Dorothea Lange’s “Japanese relocation, California” (1942/2017) features Ester Naite, an office worker from Los Angeles, who is shown operating an electric iron in her quarters at Manzanar, California, a War Relocation Authority center where evacuees of Japanese ancestry spent most of World War I. (all photos courtesy Carriage Trade gallery)
The exhibition American Interior at Carriage Trade has an odd title. It’s not “interiors,” plural — as if there is one psychic space, one soul, one ethos to plumb. If there ever was one, it forked a long time ago into divergent streams you can see in this show. There is the absurd, as in Paul McCarthy’s, “Plaster Your Head and One Arm into a Wall” (1973/2005) a photo of someone’s standing body with the head and arm hidden encased behind fresh plaster. You see the idyllic: Terence Gower’s “Kitchen I & II” (2004) a photographic diptych of a pristinely antiseptic kitchen with new appliances and a dutiful housewife.

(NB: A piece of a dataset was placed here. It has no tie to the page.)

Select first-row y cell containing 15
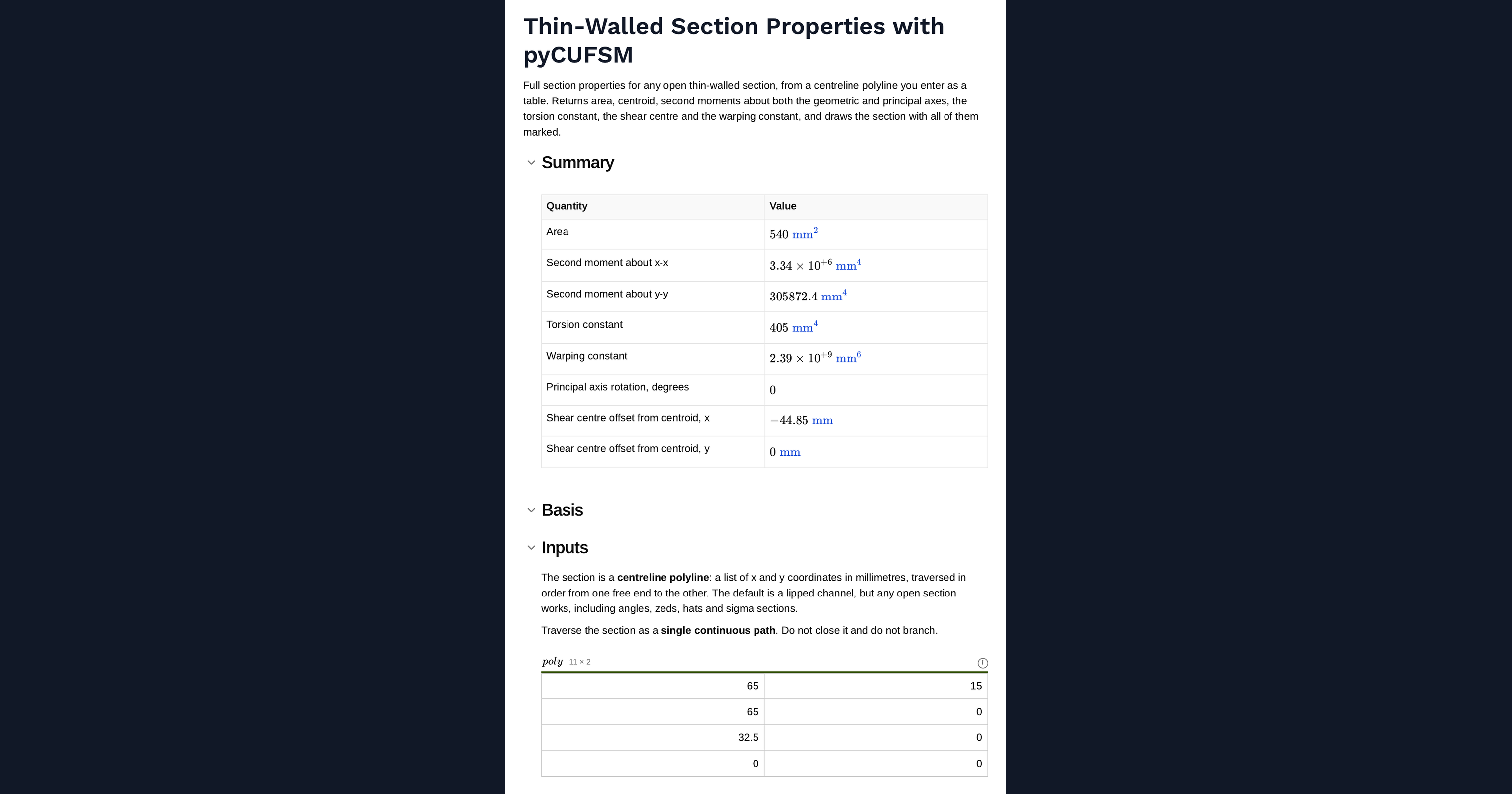The image size is (1512, 794). [x=876, y=686]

There’s also the unfortunate immigrant version: Dorothea Lange’s, “Japanese relocation, California,” (1942/2017) where a Japanese woman irons in a War Relocation Authority center where evacuees of Japanese ancestry spent the duration of WWII against their will. Barbara Ess depicts the nightmare version: a photograph “No title (snake in living room)” (2017) that shows a living room with couch, easy chair, fireplace, and a big television, but with a snake slithering down the middle of the carpeted floor.

Gordon Parks, “TV Willie Causey, Jr., with Gun During Violence in Alabama, Shady Grove, Alabama” (1956), archival pigment print, edition 1/5, 51 x 41 cm / 20 x 16 inches (courtesy of Carriage Trade and Howard Greenberg Gallery)

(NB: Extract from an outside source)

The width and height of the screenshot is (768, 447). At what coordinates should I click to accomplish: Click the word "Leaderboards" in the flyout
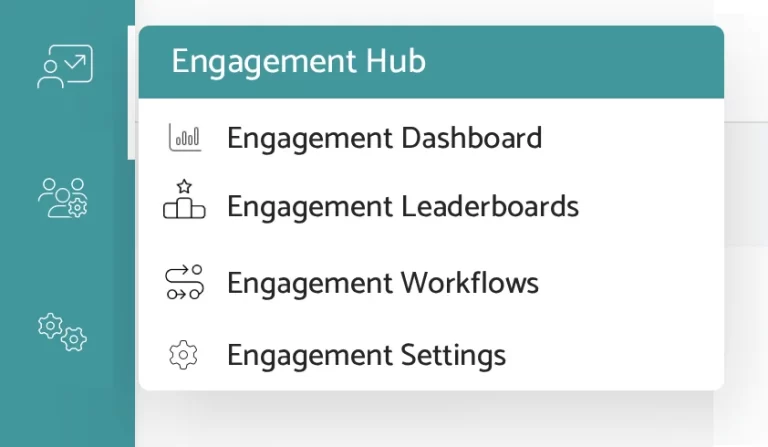(x=490, y=207)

The image that most haunts me is Gordon Parks’s photograph “TV Willie Causey, Jr., with Gun During Violence in Alabama, Shady Grove, Alabama” (1956). It shows a barechested young man, sullenly holding a shotgun across his lap. I’m told by the gallery owner that he was stationed by the door of the house to protect Parks, who had taken some pictures that whites in Alabama had objected to. Oddly, the gun is pointed in the direction of the children playing on a bed in the background. This is the American character I know: the one that extols the value of protecting its own, and acclaims being armed against threats real and perceived, yet brashly, unknowingly, risks the lives of others who are nearby, those who have no part in creating the violence they inherit and yet will bear its costs.

Installation view of American Interior at Carriage Trade (photo by Nicholas Knight)
American Interior continues at Carriage Trade gallery (277 Grand Street, Lower East Side, Manhattan) through June 3.